Recent years have seen an explosion both in the proliferation of child pornography and in child sexual exploitation cases involving the use of the Internet and email as a means for predators to stalk and lure children. I have worked aggressively over the years to promote the safe use of the Internet and to craft legislation designed to ensure that children are secure as they use this transformative technology. Child pornography is a terrible crime involving the abuse of children and the trafficking in images of this abuse. Child exploitation in any form must be stopped and those responsible must be punished to the maximum extent of the law. The FBI and Justice Departments, as well as state and local law enforcement, have worked aggressively in recent years to arrest and prosecute those who traffic in child pornography over the Internet, and who prey upon our children on-line or by other means. Progress has been made.

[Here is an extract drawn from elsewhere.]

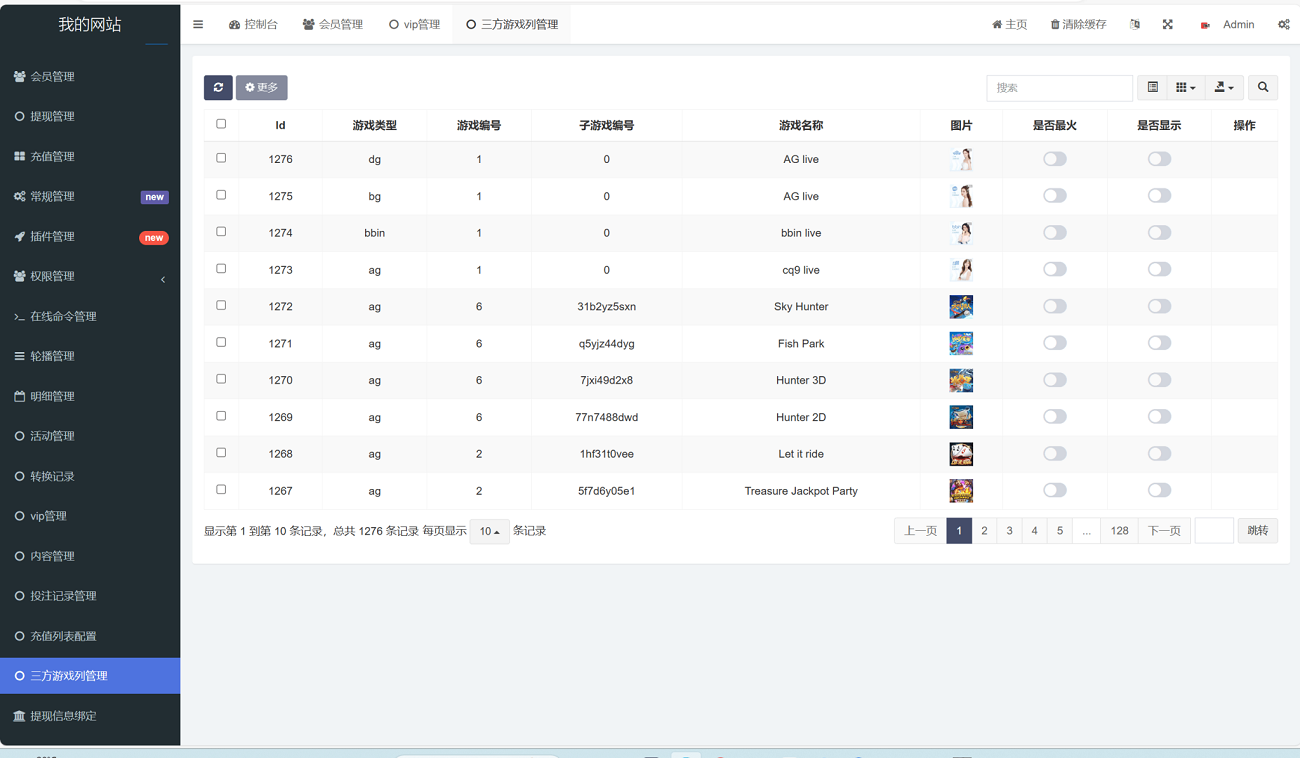Switch to the vip管理 tab
Screen dimensions: 1300x758
click(x=415, y=24)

Just last month, for example, South Carolina's Attorney General Henry McMaster announced that the state's Internet Crimes Against Children Task Force had arrested its one hundred and twenty first child predator. Aided with funding from the Justice Department, the South Carolina task force has made significant progress in tracking down, arresting and prosecuting child predators in South Carolina. Such federal, state and local cooperation is a model for success that we must build on because, sadly, across our nation crimes against our children continue to rise. This is an abomination, and I am firmly resolved to fighting these crimes with all the means at our country's disposal.
As President, I will move to clear obstacles to cooperation between federal agencies and their state and local counterparts to ensure maximum cooperation in the pursuit and prosecution of child predators. At the same time, I will elevate the importance of international cooperation in our relations with other countries to ensure that criminals who traffic in images of child abuse find no haven or quarter in other countries.

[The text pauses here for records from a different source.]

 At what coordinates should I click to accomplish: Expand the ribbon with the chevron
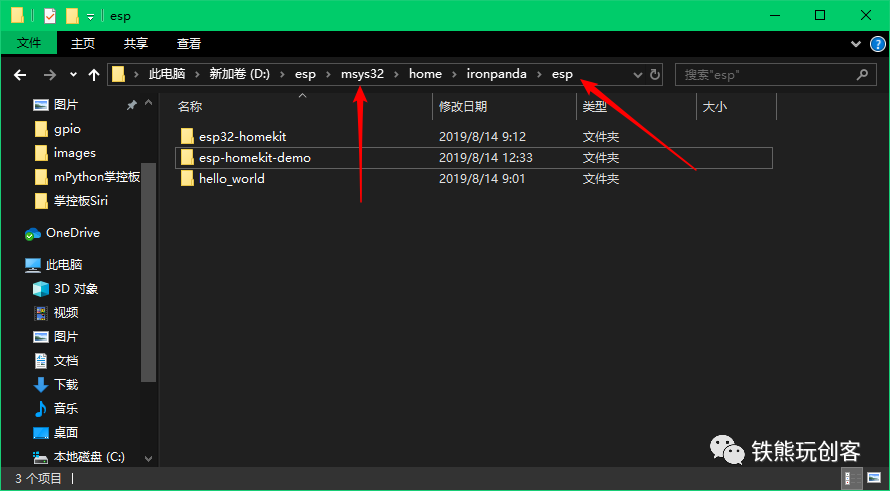856,44
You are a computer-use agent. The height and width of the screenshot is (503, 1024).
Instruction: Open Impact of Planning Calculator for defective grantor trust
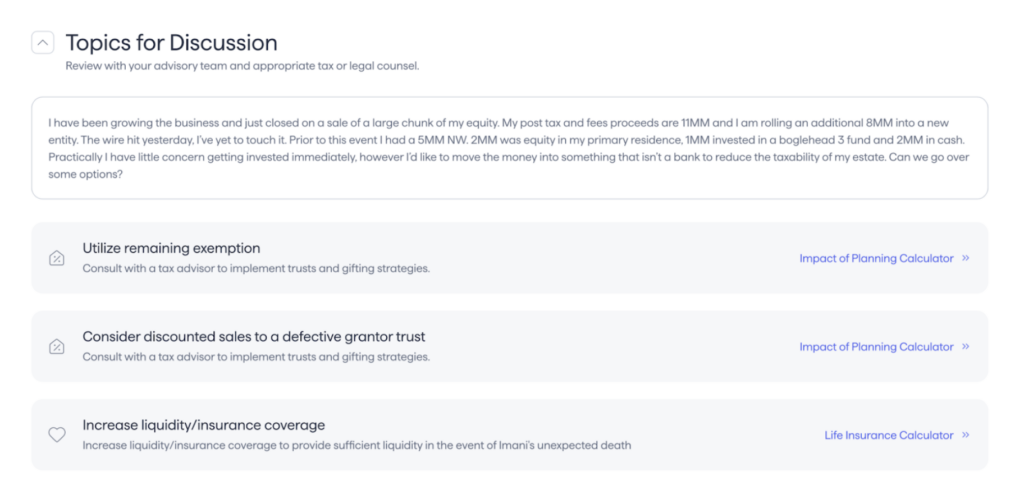coord(876,347)
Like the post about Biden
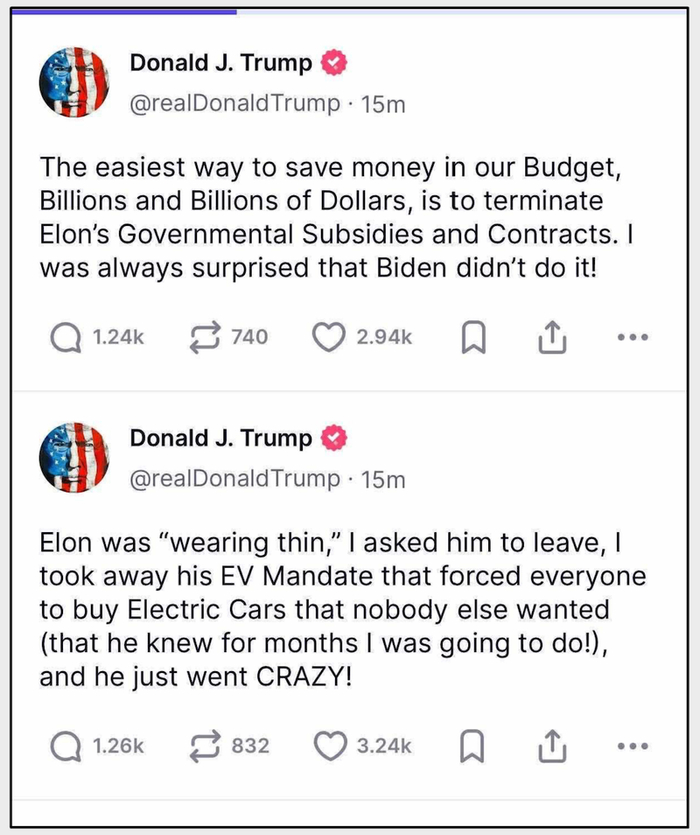Viewport: 700px width, 835px height. [329, 338]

Today, because of the anonymity and global reach the Internet provides users, we must adapt our law enforcement efforts accordingly. For example, companies that provide Internet access and forums for content and communications also have responsibilities as corporate citizens. Consequently, I believe we must expand the range of companies required to report the existence of child pornography when they become aware of its existence – and impose higher fines and criminal penalties on companies that do not report child pornography. Furthermore, I believe those convicted of preying upon our children should not be allowed to hide behind the anonymity of the Internet, which is why I am pleased to hear the Justice Department, consistent with legislation I have been pushing, will soon require convicted sex offenders to register their e-mail and instant message addresses with the Department's national registry.
This approach has been endorsed by several social networking websites which will to use the registry information to "scrub" their sites for convicted sex offenders, making their sites safer for children. This registry information can be used by parents to check e-mails and other information to ensure that persons interacting with their children are not convicted sex offenders preying on them.
Our nation, whose founders sacrificed for the belief that we would be an example to the world, has long appreciated that our freedom confers responsibilities on us all, and among them, is our respect for the freedom of others. Ours is not a perfect history. But it is a history distinguished by our pursuit of this ideal. We have always been a country of hope and of ideals, even of audacity in our belief that all good things are possible here and wherever the Rights of Man are respected. As we pursue greater individual freedom and economic opportunity, as we take advantage of new technologies and explore a world more accessible to more people than ever before, we must be diligent in our support of those rights, and in our active opposition to the enemies of human dignity in our own society and in all the dark corners of the world. We must remember that our freedoms are not only defended by our diplomacy and military power but, very importantly, by the decency and respect with which we treat one another, and by our belief that as we our dignity is entitled to respect so are we obliged to respect and defend the dignity of others. Ours is a nation with a conscience, and thank God we are. As William Wilberforce said so many years ago, "When we think of eternity, and of the future consequences of all human conduct, what is there in this life that should make any man contradict the dictates of his conscience, the principles of justice, the laws of religion, and of God?"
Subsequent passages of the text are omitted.